[DRBD-user] drbd on top of md: high load on primary during secondary resync

Tue Feb 14 13:28:10 CET 2012

Hi!

Coincidentally another problem of drbd on top of md.

I'm running drbd 8.3.12 on top of a 3-way software-raid1
(kernel 2.6.35.14, CentOS 5/x86_64) in an active/passive
heartbeat cluster.

After replacing a failed disk on the secondary node and
starting the resync, I noticed that the load on the
primary went up from usually <0,5 to over 15, climbing
to 20. The primary was also barely accessible (ssh slow to
respond, nfs exports stalled) despite being mostly idle.
Stopping the resync on the secondary or disconnecting drbd
made the load drop again.

I "resolved" the issue by disconnecting and reconnecting
after the completed raid resync. Needless to say, pretty ugly.
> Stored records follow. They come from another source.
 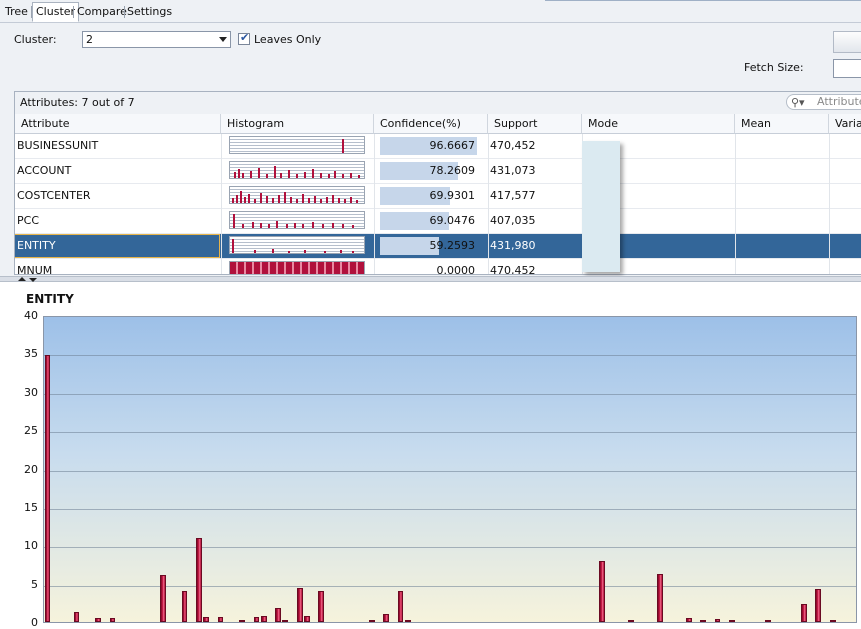 I want to click on fetch-size-input, so click(x=847, y=68).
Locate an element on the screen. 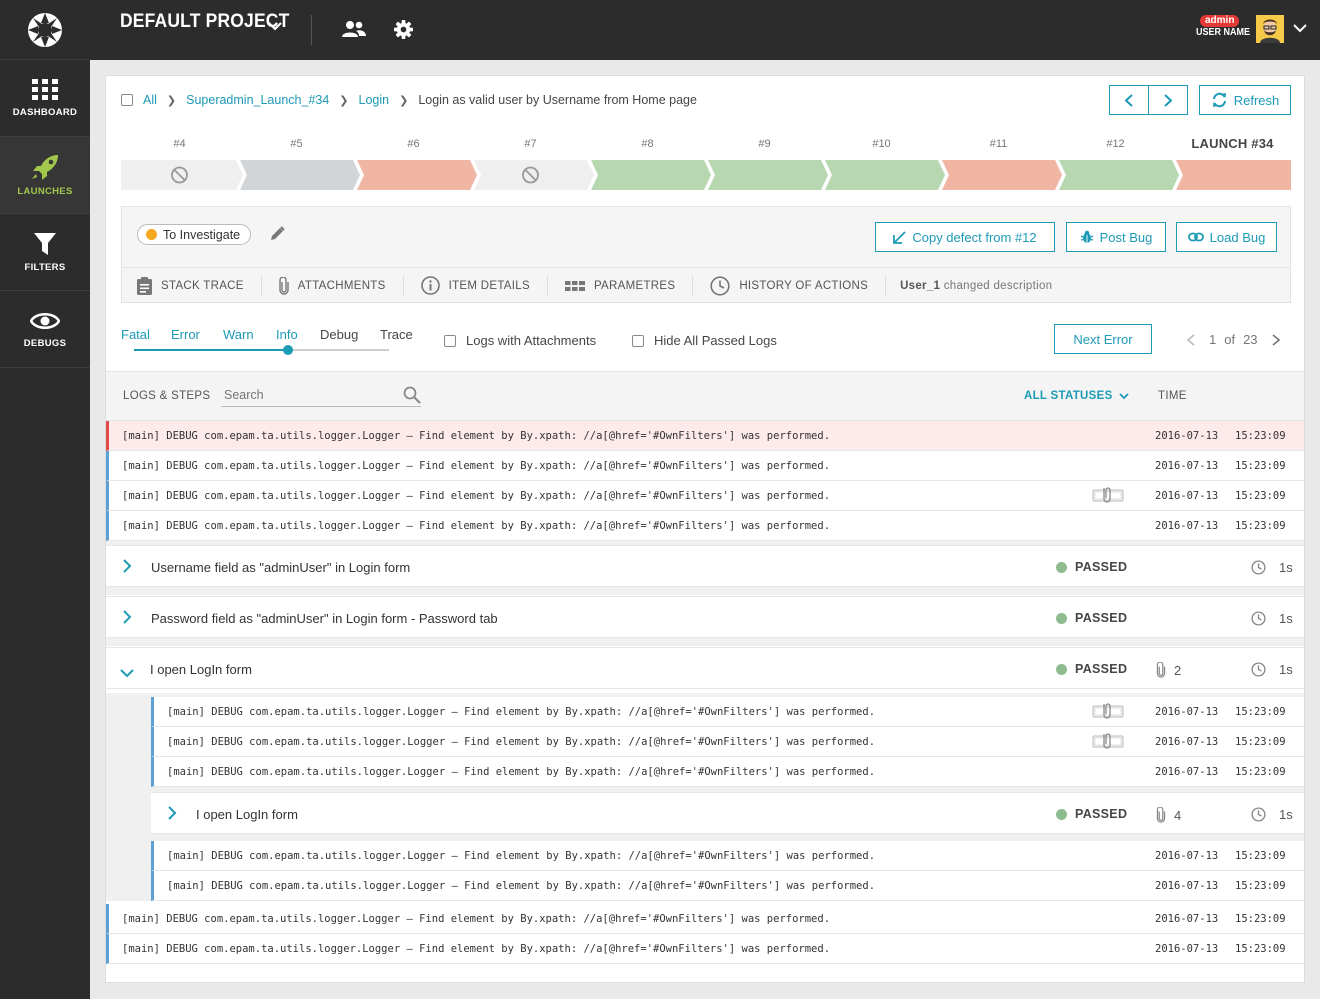  log-time: 15:23:09 is located at coordinates (1260, 772).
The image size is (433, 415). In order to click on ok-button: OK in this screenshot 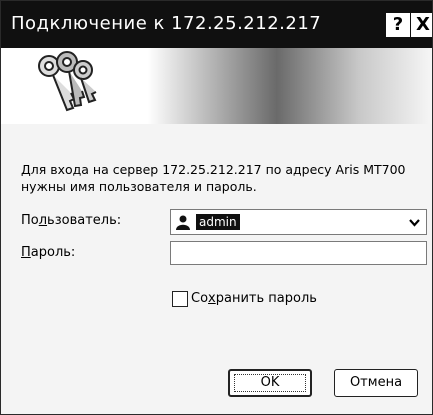, I will do `click(270, 383)`.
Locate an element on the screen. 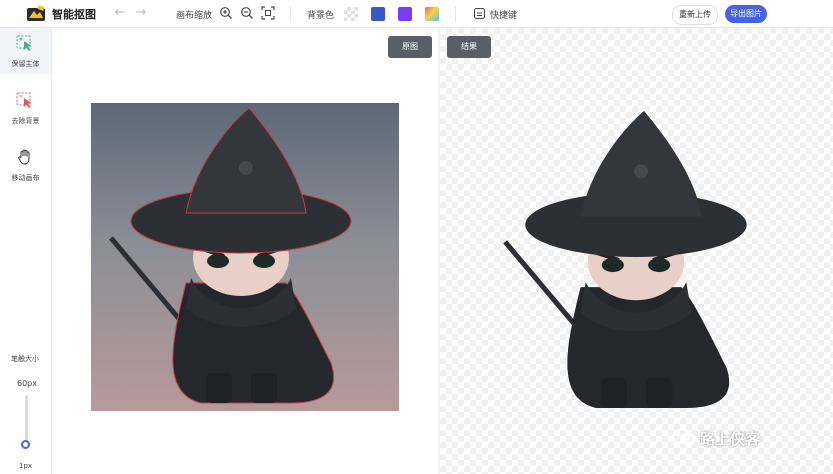 This screenshot has height=474, width=833. wechat-icon is located at coordinates (684, 436).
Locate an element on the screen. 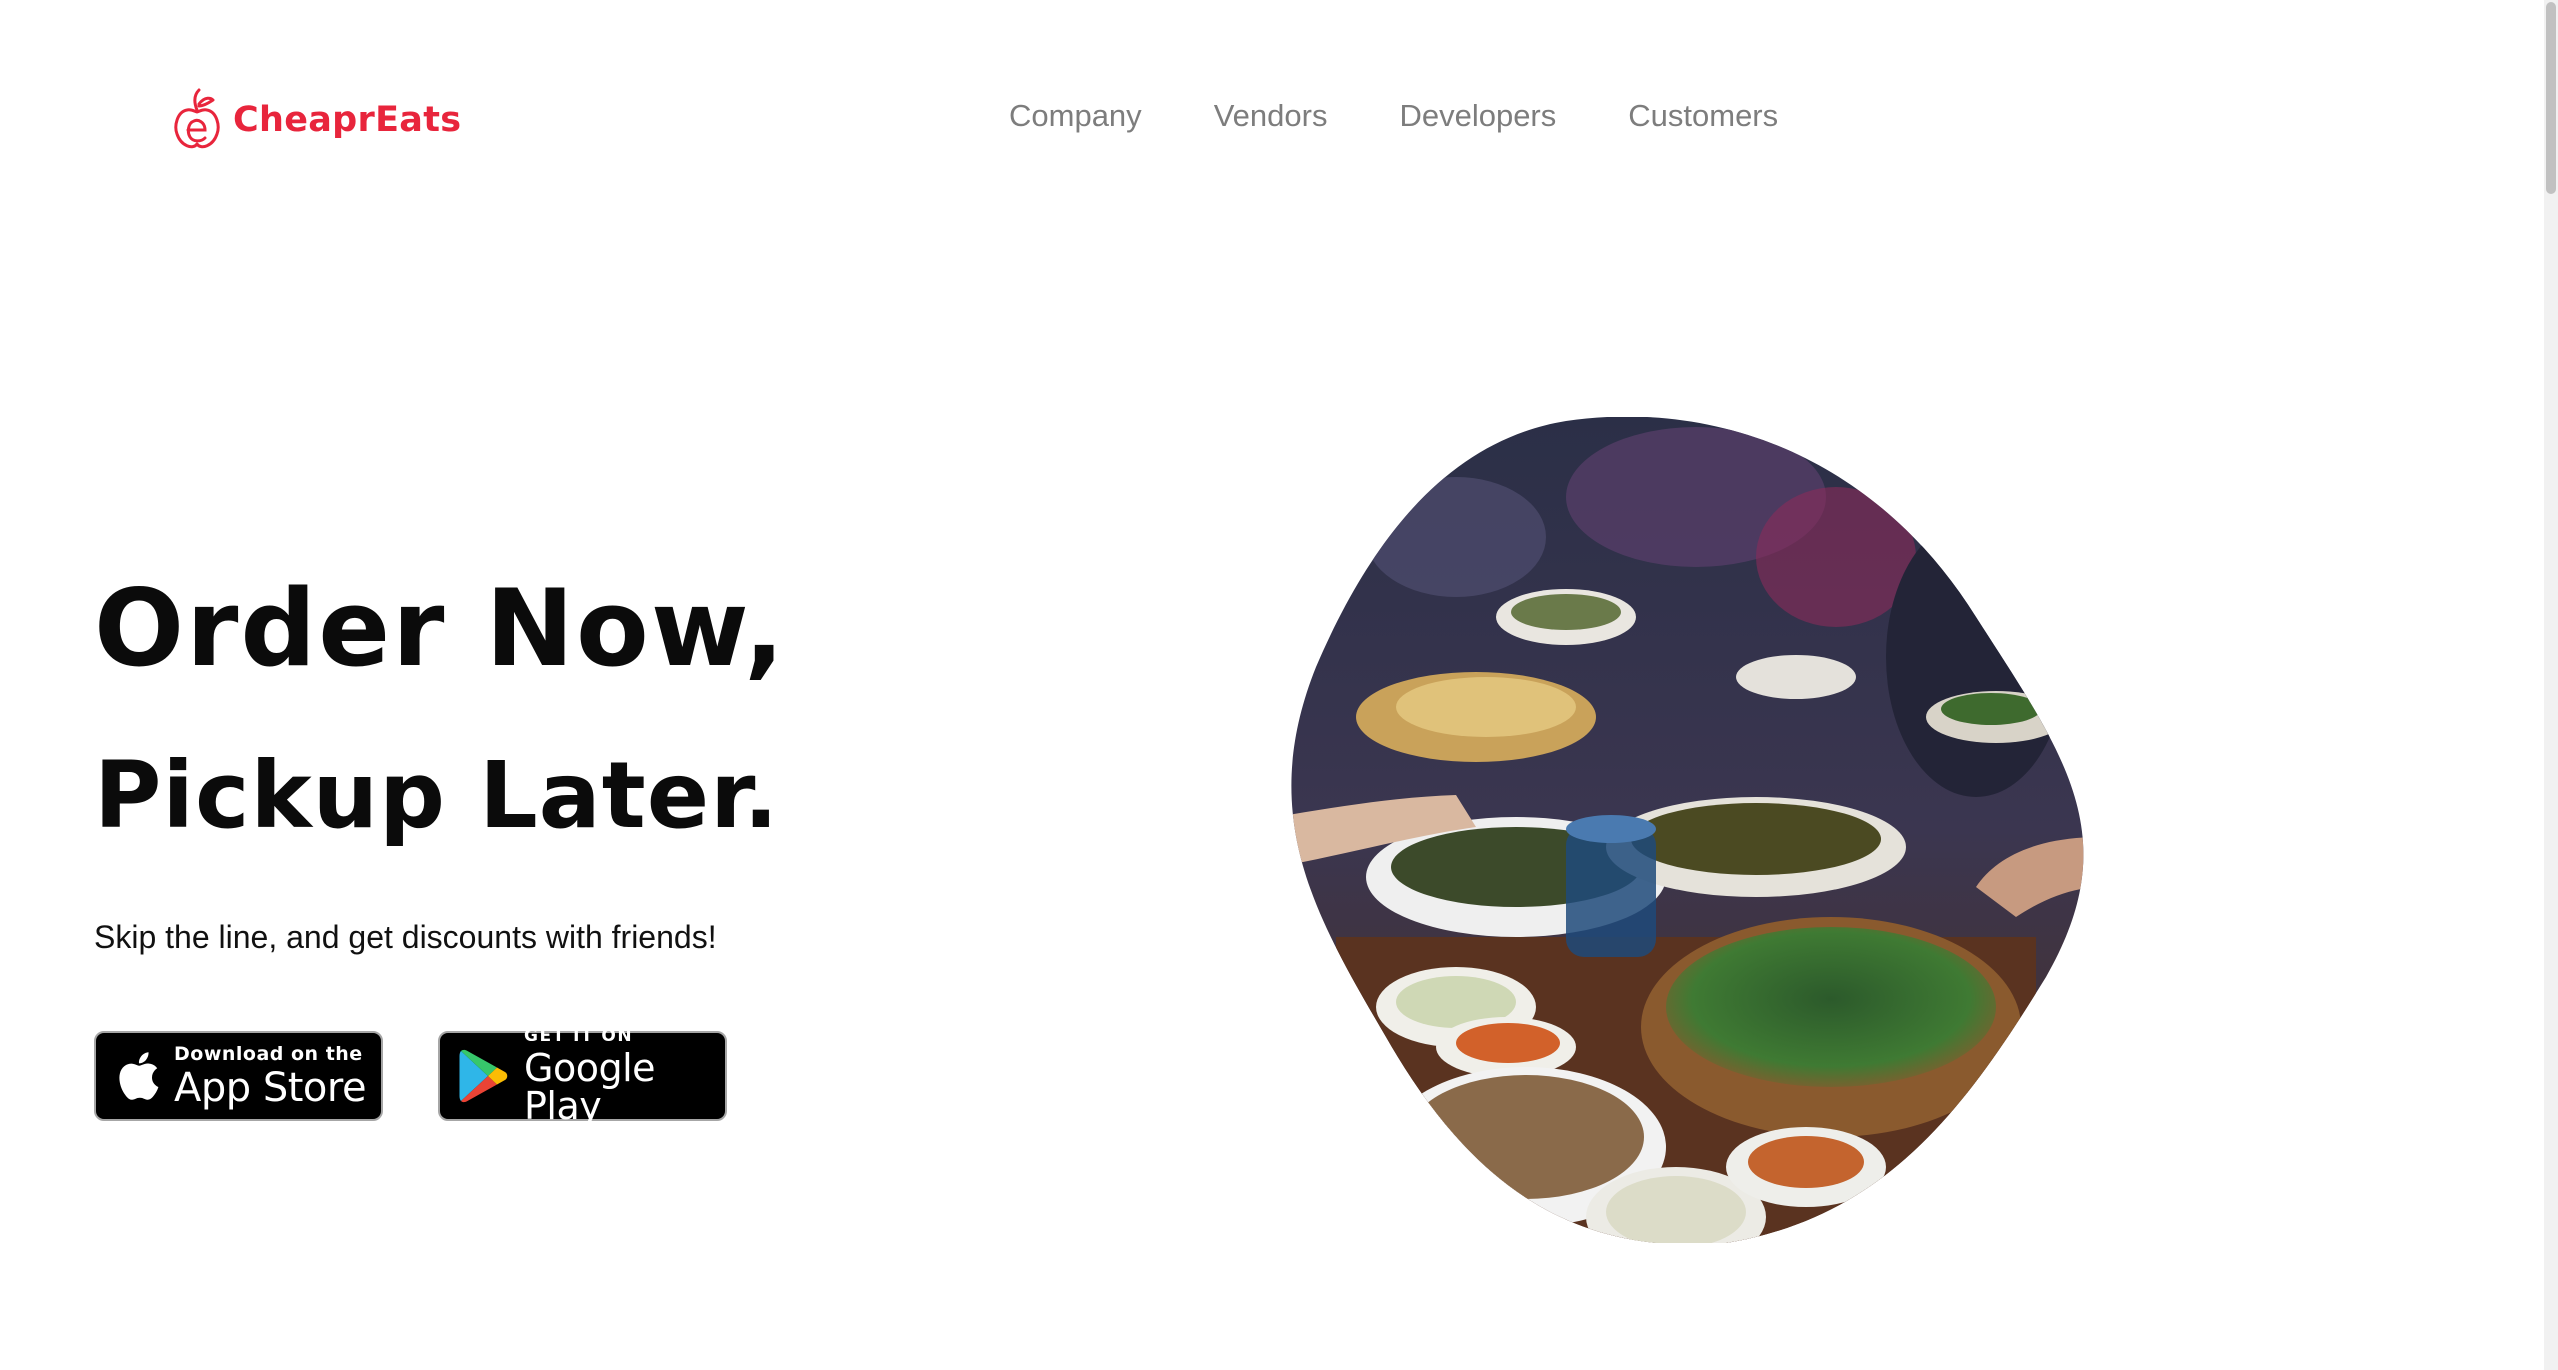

Before I post all the gory details (drbd/md config, etc):
Is this known behavior? Why is a raid resync on the _secondary_
node affecting the _primary_ at all? Odd.
Maybe an issue with the 2.6.35 kernel?

The cluster is productive but I'd be able to try some
stuff during after hours, especially on the secondary.

If you need specific configuration information, 
please just let me know.

Regards, 
Walter